Islamic State Takes Strategic, Ancient City in Syria

Militants of the self-proclaimed Islamic State seized (NYT) the Syrian city of Palmyra on Wednesday, according to activists. Palmyra, a UNESCO world heritage site, is home to ancient Roman ruins and strategically located (WSJ) near oil and gas fields and a road connecting Damascus and the eastern city of Deir al-Zour. Militants also took control (BBC) of the city's military airbase, intelligence headquarters, and prison, known for holding political dissidents. On Thursday, the British-based Syrian Observatory for Human Rights said that the Islamic State now controls half of Syrian territory. Meanwhile, Iraqi forces fought off (Reuters) a third attack by Islamic State militants outside of Ramadi, the capital of Sunni-dominated Anbar province, which fell to the militants earlier this week.


"The gain consolidates the Islamic State’s control west toward the Syrian capital and east in the direction of the border with Iraq, where militants seized the city of Ramadi on Sunday.

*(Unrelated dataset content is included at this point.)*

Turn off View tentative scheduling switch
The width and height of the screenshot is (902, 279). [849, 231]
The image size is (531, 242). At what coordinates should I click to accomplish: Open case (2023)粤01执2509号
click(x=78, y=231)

Advances by the Islamic State demonstrate the group’s ability to continue to take territory, despite recent assertions by American officials that it remains largely on the defensive after 10 months of U.S.-led airstrikes," writes Loveday Morris in the Washington Post.

"The taking of Palmyra puts ISIS on a theoretically straight trajectory for mounting an incursion into Homs—once the cradle of Syria’s revolution and now mostly retaken by the Assad regime—and then possibly onto Damascus, where the terror organization had briefly conquered the Yarmouk Palestinian refugee camp last month," writes Michael Weiss in the Daily Beast.

"ISIS’ ideas have filled a hole both in governance in Iraq and Syria and in the global Salafi-jihadist political imagination. In the long run, the ISIS legacy will be not only its gruesome record of sadistic violence but also its profound challenge to existing Islamist thinking," write Andrew F. March and Mara Revkin in Foreign Affairs.  


Malaysia Orders Search and Rescue Operations for Migrants

Malaysian Prime Minister Najib Razak ordered (CNN) search and rescue operations for migrant boats in the Andaman Sea, a day after Indonesia and Malaysia agreed to offer temporary shelter to the thousands of migrants, mostly Rohingya Muslims from Myanmar and Bangladesh, stranded at sea. Meanwhile, Myanmar officials said a delegation from the foreign ministry would attend (Nation) a regional summit in Bangkok that is expected to focus on the irregular movement of people and smuggling in Southeast Asia.

CFR's Joshua Kurlantzick discusses strategies for addressing the Rohingya migration crisis in this recent blog post.

SOUTH KOREA: President Park Geun-hye nominated (Yonhap) Justice Minister Hwang Kyo-ahn to be South Korea's new prime minister, the sixth pick for the job since Park took office in 2013.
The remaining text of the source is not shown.